The rounded medial region (sternal region) of the shaft has a long curve laterally and anteriorly along two-thirds of the entire shaft. The flattened lateral region (acromial region) of the shaft has an even larger posterior curve to articulate with the acromion of the scapula. The medial region is the longest clavicular region as it takes up two-thirds of the entire shaft. The lateral region is both the widest clavicular region and thinnest clavicular region. The lateral end has a rough inferior surface that bears a ridge, the trapezoid line, and a slight rounded projection, the conoid tubercle (above the coracoid process). These surface features are attachment sites for muscles and ligaments of the shoulder.

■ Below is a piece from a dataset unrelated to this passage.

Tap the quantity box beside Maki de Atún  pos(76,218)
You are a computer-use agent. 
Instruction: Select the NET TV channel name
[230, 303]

It can be divided into three parts: medial end, lateral end, and shaft.
Medial end
The medial end is also known as the sternal end. It is quadrangular and articulates with the clavicular notch of the manubrium of the sternum to form the sternoclavicular joint. The articular surface extends to the inferior aspect for articulation with the first costal cartilage.
Lateral end
The lateral end is also known as the acromial end. It is flat from above downward. It bears a facet that articulates with the shoulder to form the acromioclavicular joint. The area surrounding the joint gives an attachment to the joint capsule. The anterior border is concave forward and the posterior border is convex backward.
Shaft
The shaft is divided into two main regions, the medial region, and the lateral region. The medial region is also known as the sternal region, it is the longest clavicular region as it takes up two-thirds of the entire shaft. The lateral region is also known as the acromial region, it is both the widest clavicular region and thinnest clavicular region.
Lateral region of the shaft
The lateral region of the shaft has two borders and two surfaces.
* the anterior border is concave forward and gives origin to the deltoid muscle.
* the posterior border is convex and gives attachment to the trapezius muscle.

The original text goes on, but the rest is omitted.